What you are asked to do: Write out exactly the line containing "The height and width of the screenshot is (661, 651)." along with each line that follows it in the records below, and no others.

Data records:
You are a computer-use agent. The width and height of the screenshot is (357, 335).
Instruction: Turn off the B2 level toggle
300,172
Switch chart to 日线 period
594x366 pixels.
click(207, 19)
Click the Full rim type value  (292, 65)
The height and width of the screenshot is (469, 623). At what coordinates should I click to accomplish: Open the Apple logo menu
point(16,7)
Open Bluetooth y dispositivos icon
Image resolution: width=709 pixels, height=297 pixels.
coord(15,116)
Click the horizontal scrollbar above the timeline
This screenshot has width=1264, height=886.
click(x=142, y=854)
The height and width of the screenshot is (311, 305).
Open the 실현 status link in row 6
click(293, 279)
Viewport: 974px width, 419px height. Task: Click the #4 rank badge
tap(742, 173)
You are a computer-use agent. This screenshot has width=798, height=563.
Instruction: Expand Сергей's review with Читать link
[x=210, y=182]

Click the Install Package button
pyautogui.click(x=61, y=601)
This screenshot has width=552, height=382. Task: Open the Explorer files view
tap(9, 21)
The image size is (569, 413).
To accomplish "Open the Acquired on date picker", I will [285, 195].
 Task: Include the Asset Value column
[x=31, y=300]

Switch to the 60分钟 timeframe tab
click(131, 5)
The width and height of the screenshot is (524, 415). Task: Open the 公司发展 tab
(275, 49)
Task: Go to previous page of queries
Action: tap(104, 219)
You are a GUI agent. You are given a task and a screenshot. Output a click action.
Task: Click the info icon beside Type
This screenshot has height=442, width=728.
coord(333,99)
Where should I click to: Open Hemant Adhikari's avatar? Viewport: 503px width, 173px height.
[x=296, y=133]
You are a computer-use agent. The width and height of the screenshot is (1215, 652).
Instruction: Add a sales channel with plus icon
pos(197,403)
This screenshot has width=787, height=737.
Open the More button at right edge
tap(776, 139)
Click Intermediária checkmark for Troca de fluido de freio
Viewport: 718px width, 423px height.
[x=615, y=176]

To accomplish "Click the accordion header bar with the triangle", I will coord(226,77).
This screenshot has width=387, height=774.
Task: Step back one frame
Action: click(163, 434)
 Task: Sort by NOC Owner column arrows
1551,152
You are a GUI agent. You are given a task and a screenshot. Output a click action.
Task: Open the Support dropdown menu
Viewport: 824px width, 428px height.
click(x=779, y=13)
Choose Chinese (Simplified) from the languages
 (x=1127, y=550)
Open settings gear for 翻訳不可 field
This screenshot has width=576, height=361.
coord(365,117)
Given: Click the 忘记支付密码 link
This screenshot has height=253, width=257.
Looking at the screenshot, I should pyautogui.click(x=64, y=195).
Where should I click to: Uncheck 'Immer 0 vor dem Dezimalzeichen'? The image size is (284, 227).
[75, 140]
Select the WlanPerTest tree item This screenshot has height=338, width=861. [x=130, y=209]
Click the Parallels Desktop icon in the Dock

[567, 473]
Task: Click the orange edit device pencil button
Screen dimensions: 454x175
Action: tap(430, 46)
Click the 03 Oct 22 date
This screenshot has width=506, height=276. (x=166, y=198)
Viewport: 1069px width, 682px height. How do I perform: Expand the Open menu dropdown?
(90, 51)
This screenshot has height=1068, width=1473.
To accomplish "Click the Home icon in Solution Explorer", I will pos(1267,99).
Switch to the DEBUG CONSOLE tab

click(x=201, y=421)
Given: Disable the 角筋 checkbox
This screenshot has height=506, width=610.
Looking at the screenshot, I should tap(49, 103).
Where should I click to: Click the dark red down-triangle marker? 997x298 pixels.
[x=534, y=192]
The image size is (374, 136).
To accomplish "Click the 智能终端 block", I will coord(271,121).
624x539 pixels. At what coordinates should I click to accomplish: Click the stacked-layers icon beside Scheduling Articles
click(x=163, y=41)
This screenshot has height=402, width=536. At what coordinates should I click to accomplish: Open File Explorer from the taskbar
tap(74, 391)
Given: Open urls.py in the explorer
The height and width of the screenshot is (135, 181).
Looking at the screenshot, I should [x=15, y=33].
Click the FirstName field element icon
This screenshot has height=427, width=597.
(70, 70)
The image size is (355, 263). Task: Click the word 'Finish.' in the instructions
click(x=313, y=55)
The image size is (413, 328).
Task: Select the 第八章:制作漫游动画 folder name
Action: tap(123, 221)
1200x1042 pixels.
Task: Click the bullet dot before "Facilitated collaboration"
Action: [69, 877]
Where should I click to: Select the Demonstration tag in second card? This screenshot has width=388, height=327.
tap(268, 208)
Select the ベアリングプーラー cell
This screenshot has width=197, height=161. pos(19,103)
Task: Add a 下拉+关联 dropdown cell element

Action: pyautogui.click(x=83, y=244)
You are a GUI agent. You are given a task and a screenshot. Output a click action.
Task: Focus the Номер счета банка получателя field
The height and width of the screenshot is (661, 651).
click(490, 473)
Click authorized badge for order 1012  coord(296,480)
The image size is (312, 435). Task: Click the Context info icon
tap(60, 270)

Written reply:
The height and width of the screenshot is (661, 651).
click(490, 473)
Click authorized badge for order 1012  coord(296,480)
The image size is (312, 435). Task: Click the Context info icon
tap(60, 270)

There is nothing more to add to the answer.